Challenges in the supply of pharmaceutical goods and vaccinesBy Rafael Gual | Wed, 03/17/2021 - 09:31
It is no wonder that one of the most pressing current topics is the possibility of having a vaccine widely available to the population. Fortunately, the collaborative efforts of the pharmaceutical industry have borne fruit, and now we know that there are already different vaccines in the world that will allow humanity to obtain immunity against the disease caused by the virus SARS Cov 2-2019.
The questions that remain to be answered are whether we will have enough vaccine doses in sufficient quantity, and more importantly, in a timely manner. There are a number of factors that impact directly on these two issues. Let’s analyze the three main ones.
First, the sanitary permits held by the manufacturers of the existing vaccines in the world are emergency authorizations, which prevent these companies from allocating their vaccines to private entities, since they are only for the exclusive use of governments in vaccination campaigns.
Second, in the face of an exorbitant demand for these goods, there is not enough capacity to produce vaccines beyond the commitments that already exist with governments, at least during this year.
Third, the vaccines will be distributed throughout the world respecting the order in which they were acquired by the different countries, which means that if the vaccine was not purchased, the country will have to wait for its turn to receive it. This is not hoarding; it is a matter of vision.
It is, therefore, fallacious to think that any entity other than the government will be able to acquire vaccines for sale in the private sector, at least during this year.
On the other hand, the status of the bidding process carried out by UNOPS for the procurement of health supplies does not look promising. The tenders were carried out late and the results to date leave much to be desired. The first two months of the year have passed and more than 50 percent of the contracts of the bids for patented and critical supply products for the first quarter have not been signed as yet, which has compromised supply.
In addition, the process for the acquisition of the remaining 1,183 pharmaceutical items was only carried out in February. The results are expected at the end of March, with possible delays, which would compromise the supply for the months of May and June. However, it is important to point out that Mexican companies quoted close to 80 percent of the demand in the initial call for proposals, so that along with the products that did not have any quotes and that reached 12 percent, it is foreseeable that the allocation of orders to the pharmaceutical industry established in Mexico will exceed 94 percent. Indeed, our country has a consolidated and internationally competitive pharmaceutical industry, and yet if there is no adequate planning, as has been the case since the 2019 bids, this is not enough for a timely supply.
The role of UNOPS in the procurement of medicines “concludes” at the time of delivery of the goods at the places designated for that purpose, with INSABI in charge of the process from that point on. Even in the case of products coming from abroad, the import procedures will be INSABI’s responsibility. Unfortunately, the distribution has been one of the most severe problems that the system has suffered from and which has persisted over the last two years. Currently, only two out of the 11 locations designated for the delivery of products in Mexico City’s metropolitan area are operating. This is why at present, deliveries of the first products are experiencing delays that are not attributable to the manufacturers, a situation that will worsen as a greater number of items are delivered.

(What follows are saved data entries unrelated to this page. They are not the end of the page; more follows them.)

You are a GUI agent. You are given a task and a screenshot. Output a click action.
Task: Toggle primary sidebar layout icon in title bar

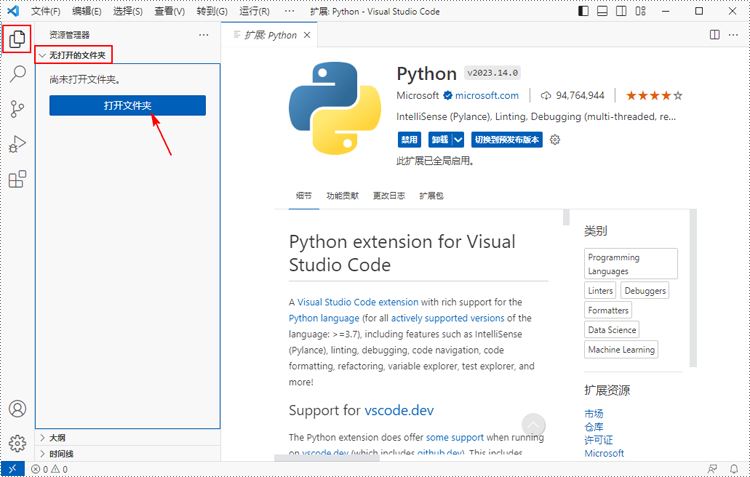coord(584,11)
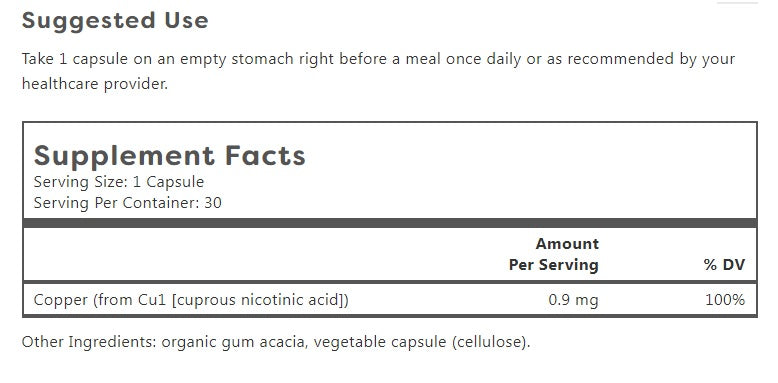The width and height of the screenshot is (778, 383).
Task: Click the Copper ingredient row label
Action: [191, 300]
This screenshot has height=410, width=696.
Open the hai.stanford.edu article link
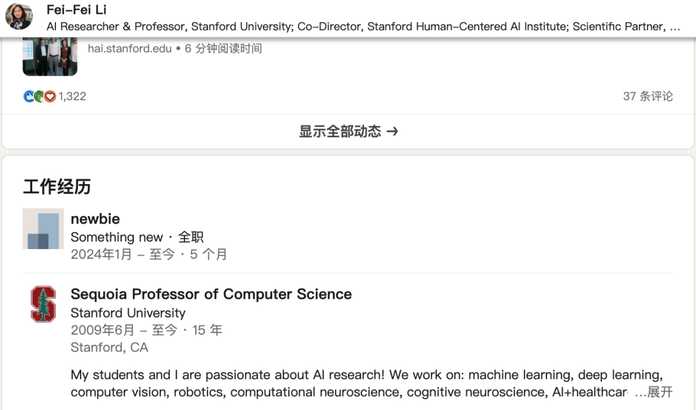(130, 48)
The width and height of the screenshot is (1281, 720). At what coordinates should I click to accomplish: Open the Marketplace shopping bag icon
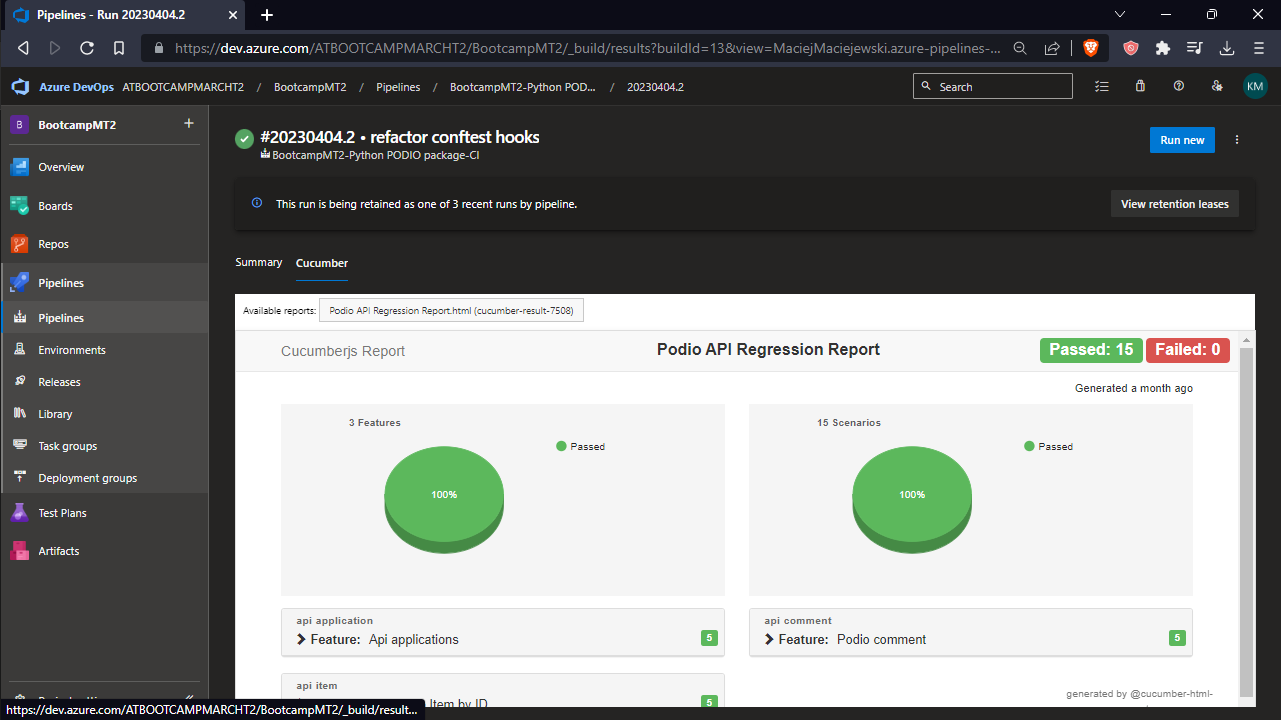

A second and perhaps more worrying bottleneck is the designation of the state-owned company BIRMEX to oversee the distribution of all consumables. Paradoxically, six specialized suppliers were vetoed because they allegedly constituted an oligopoly, which was in theory synonymous with corruption (although there is not a single lawsuit in the case), to create a company that will now perform the function in a monopolistic fashion. This fact alone and the company’s inexperience in these functions are enough reasons to doubt their capacity to deliver the necessary pharmaceutical products and health supplies to every corner of our country, especially since medicines require special handling conditions, many of them in cold chain. In addition to these very serious issues, the distribution of vaccines will also fall to this company, which seems to be a titanic task if we consider the functions it used to perform in this field.
Lastly, one of the issues of greatest conflict for the industry as a whole was the regulatory function of our authority, which despite impacting almost 12 percent of the gross domestic product, presented a backlog of procedures never seen before. However, recent changes in this fundamental area of industrial activity reveal a new mentality and an entrepreneurial spirit that may well yield immediate achievements. Much of this will depend on open and timely communication with the regulated parties, which has been a pending issue over the last two years, but with this recognition, the experience and capacity of an industry that has fought and will continue to fight for Mexico can be put to good use. There might be a light at the end of the tunnel.